At the end of last year, you launched the Waves series that is entirely self-released and recently reached its third edition earlier this month. What led to your decision to self-release this edit and the series as well?
It’s honestly really simple – I have a lot of music that I want to get out there and share with the world and this was the best and fastest way to do so. I get questions about starting a label and how it’s going and congrats, etc. On paper, yeah sure, it’s a label, but to me, and at the end of the day, it’s sole purpose is just for me to put music out when I want. I can make a track one day and a month later it can be on Spotify and Beatport. It’s nice to have this freedom.
Your mixes have been absolute stunners that have kept me enthralled the entire time. What’s your approach to track selection when putting together a mix? Where do you hunt for fresh tunes to play?
My favorite way to make a mix is to just take a portion from a live recording from a show, as it’s the most authentic way to represent my sound. But if this isn’t an option I’ll record a new one, and I’ll check through promos and Beatport quick to see if anything brand new catches my ears.
I spend a lot of time on Beatport digging through charts and labels and finding new artists I’ve never heard of. So I’ll check what I’ve downloaded in the weeks before. I also like to put in something fresh that I’ve made from either that week or in the weeks before to see what people think about it when they listen to the mix. It’s a nice way to get feedback. So it’s a combo of all the above that goes into creating mixes.
One of the struggles you face that you’ve been very open about has been your battle with ADHD. What effect has this had on your ability to produce music in the studio and perform in live settings?
I guess I am pretty open about it, but I don’t see it as a struggle. It defines me, it’s who I am, so it’s more of a characteristic or quality to me. Funnily enough, I think it helps during performances as my brain naturally jumps all over the place, so it’s easy to quickly alternate between FX and transitions and track selections and button-pushing haha. I get super zoned in though when playing live, the ADHD almost gives me this hyper-focus. This also occurs in the studio when I’m making music.

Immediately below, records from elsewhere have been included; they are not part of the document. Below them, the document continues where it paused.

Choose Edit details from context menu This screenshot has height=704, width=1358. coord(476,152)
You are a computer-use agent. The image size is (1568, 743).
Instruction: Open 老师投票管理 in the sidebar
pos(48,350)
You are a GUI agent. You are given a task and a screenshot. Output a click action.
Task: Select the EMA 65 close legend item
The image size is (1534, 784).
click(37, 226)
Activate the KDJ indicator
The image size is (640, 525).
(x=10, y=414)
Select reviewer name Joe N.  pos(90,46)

The coronavirus pandemic has changed the world as we know it for the foreseeable future. How has this affected you on a personal level, and have you shifted your focus at all?
Well, I don’t have any shows for a while, I miss playing and it’s a bummer to have had a bunch cancelled. It’s a tough time for everyone right now, in this industry but more important the world as a whole.

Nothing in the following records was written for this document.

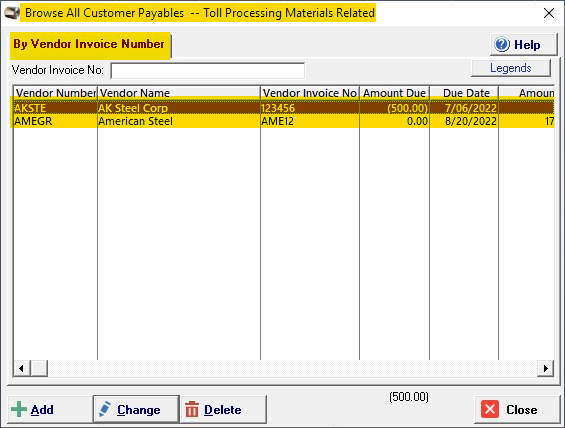This screenshot has width=565, height=428.
Task: Sort by the Vendor Number column header
Action: pos(55,93)
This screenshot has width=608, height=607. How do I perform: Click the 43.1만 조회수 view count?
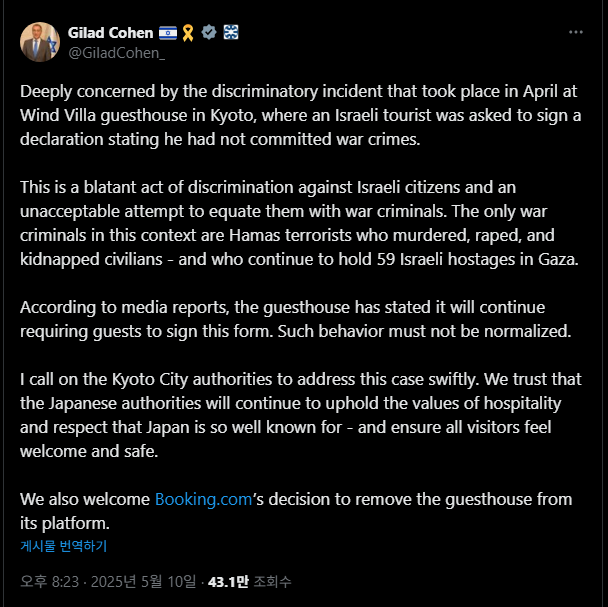tap(248, 581)
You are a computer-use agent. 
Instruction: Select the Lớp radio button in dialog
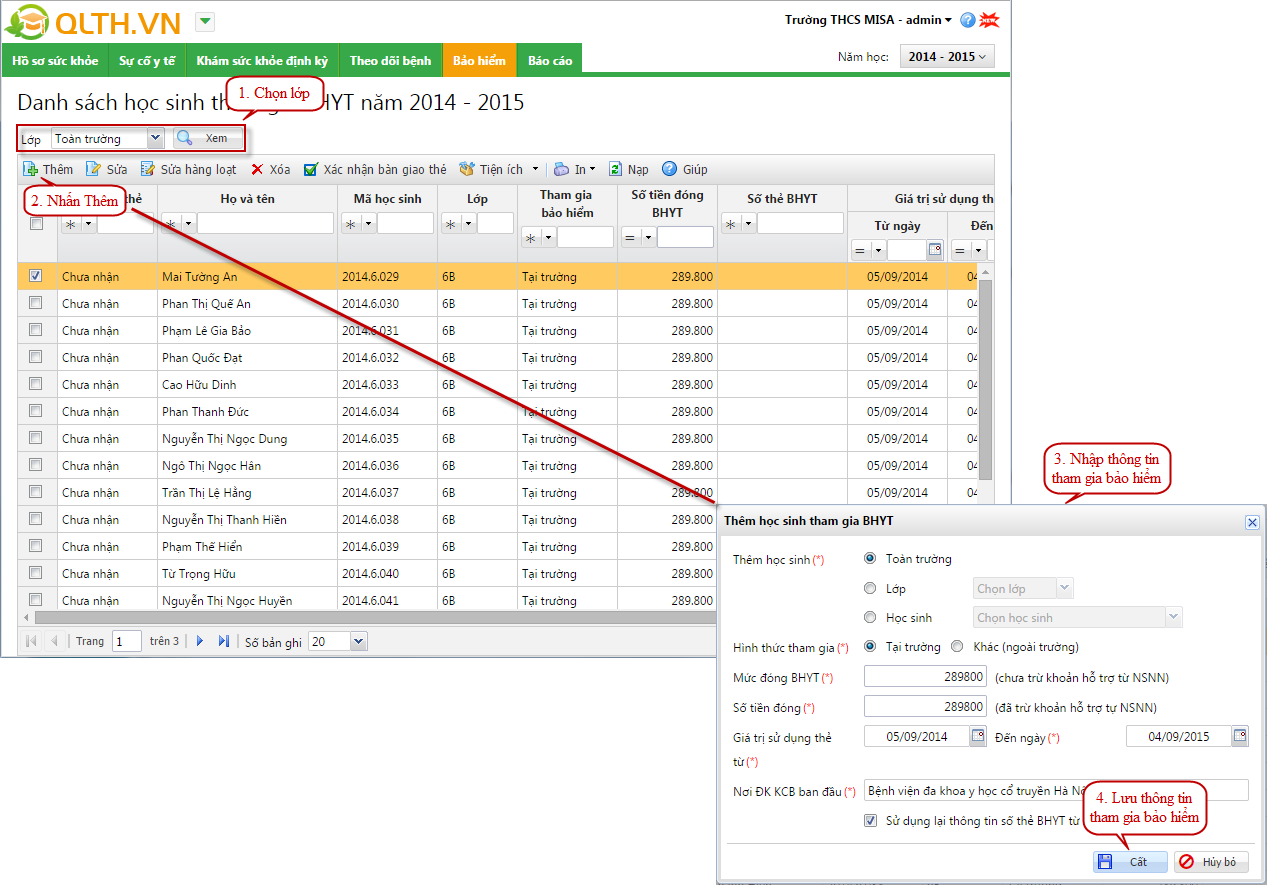click(x=870, y=589)
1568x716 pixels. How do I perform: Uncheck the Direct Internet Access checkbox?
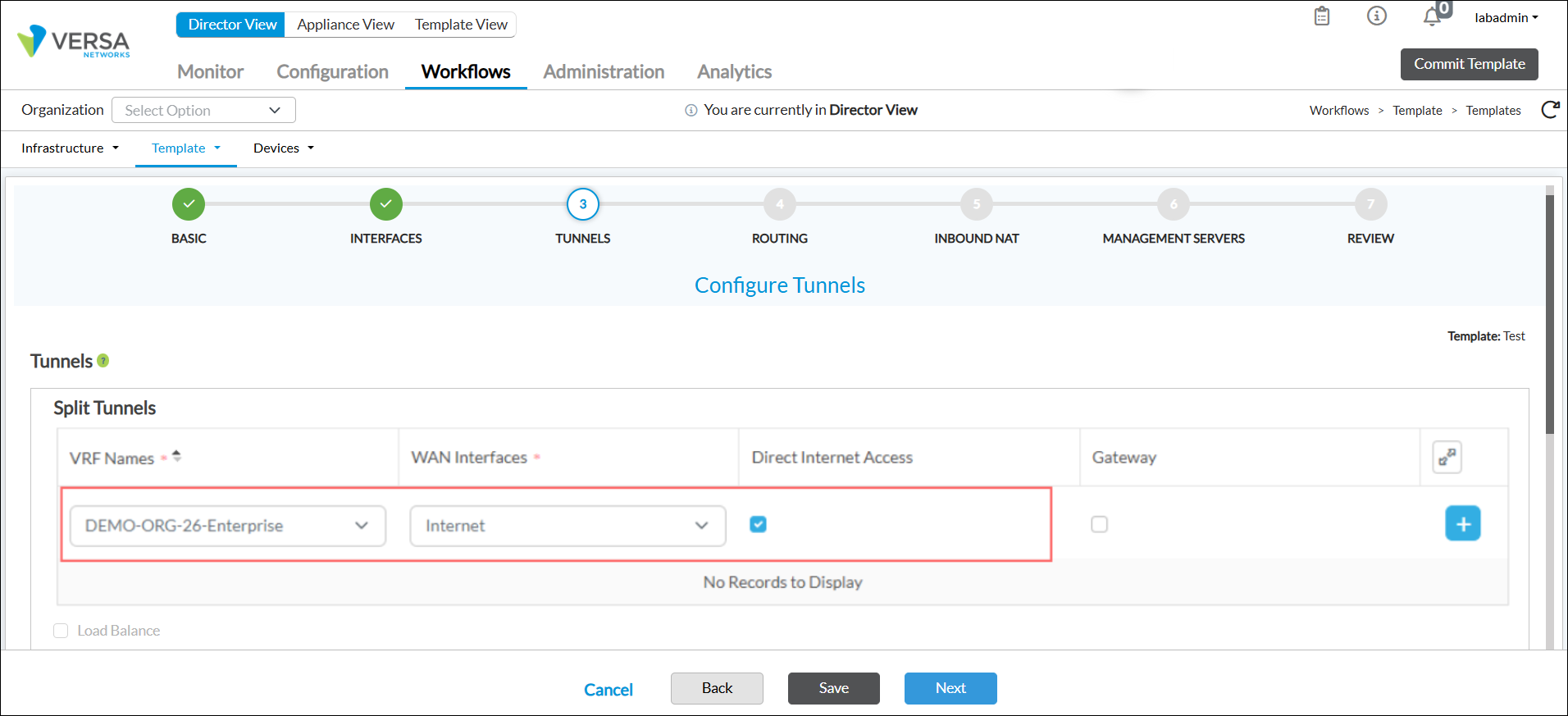click(x=758, y=524)
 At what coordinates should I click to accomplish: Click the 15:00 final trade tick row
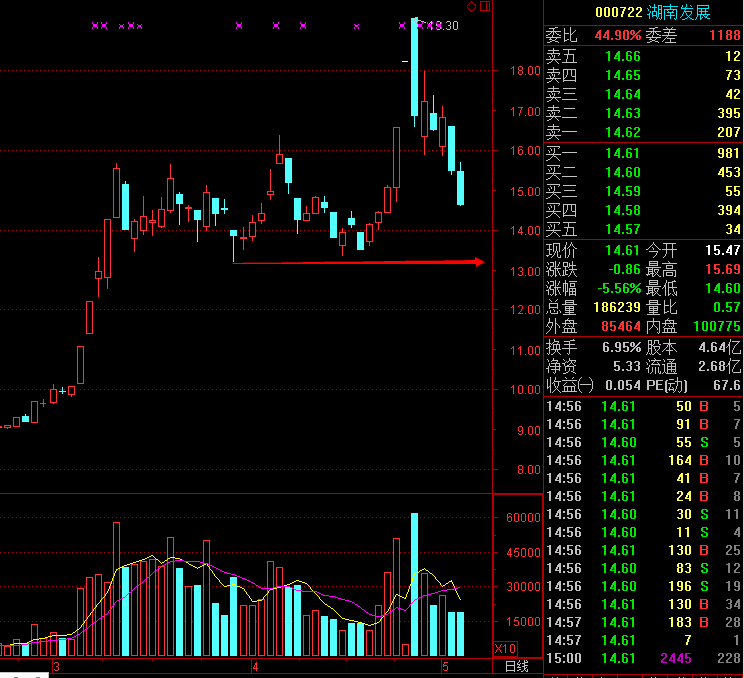(x=642, y=658)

I’ve been social distancing a lot and maybe going for a quick walk with my girlfriend but that’s about it. I’m doing more yoga and home workouts now, these are really helping my balance both mentally and physically, and I’ve honestly been making music as much as possible otherwise. I’m trying things I’ve never done before, using new plugins and synths I’ve bought, different techniques and sounds, and just going with it.
It’s a tense and uneasy time right now but I’m trying my best to focus on the now and each day at a time. I’ve also bought a few more plants that I’ve been caring for and giving a lot of attention to. It’s nice to be surrounded by other living things, I just wish they could talk.

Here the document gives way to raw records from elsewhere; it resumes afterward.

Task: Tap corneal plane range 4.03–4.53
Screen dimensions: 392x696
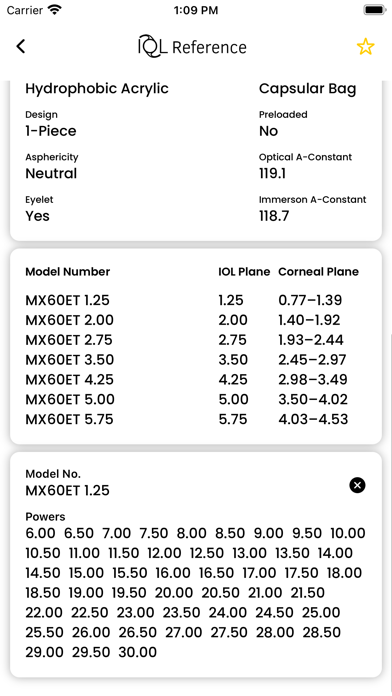Action: [x=313, y=419]
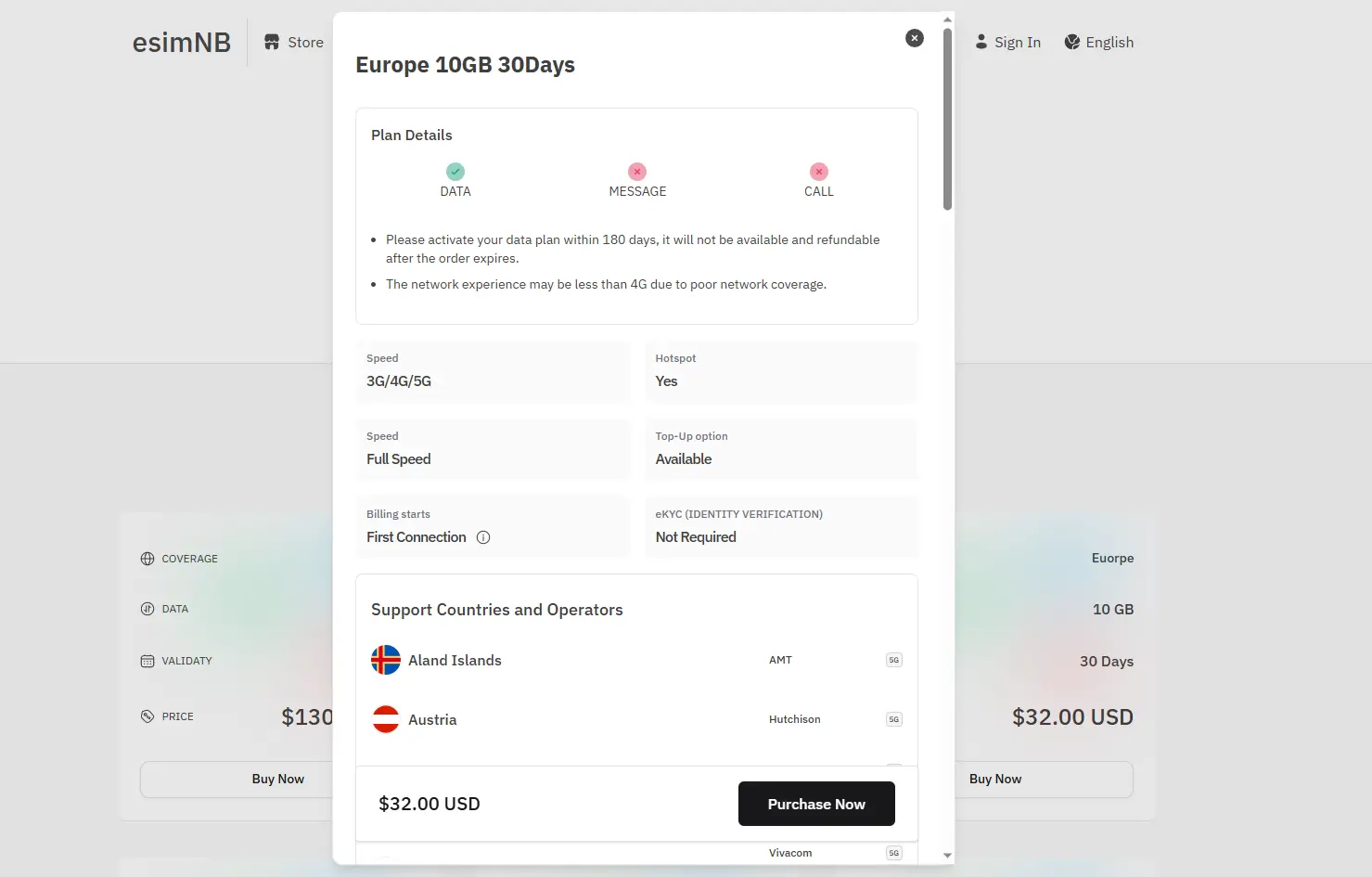Select the Store icon in the navigation
The image size is (1372, 877).
270,42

Finally, if you could offer up an uplifting message to your fans around the world currently dealing with this pandemic. What would it be?
Listen to music always, different types, as much as you can. Keep yourself busy in your homes and keep your energy and spirits high. Video chat your family and friends all the time, read that book you’ve always wanted to read, learn how to do a handstand. I’m just listing things off here, but for real, keep your brain and your body active, wash your hands and don’t touch your face. We’re going to be ok, we just need to get through this.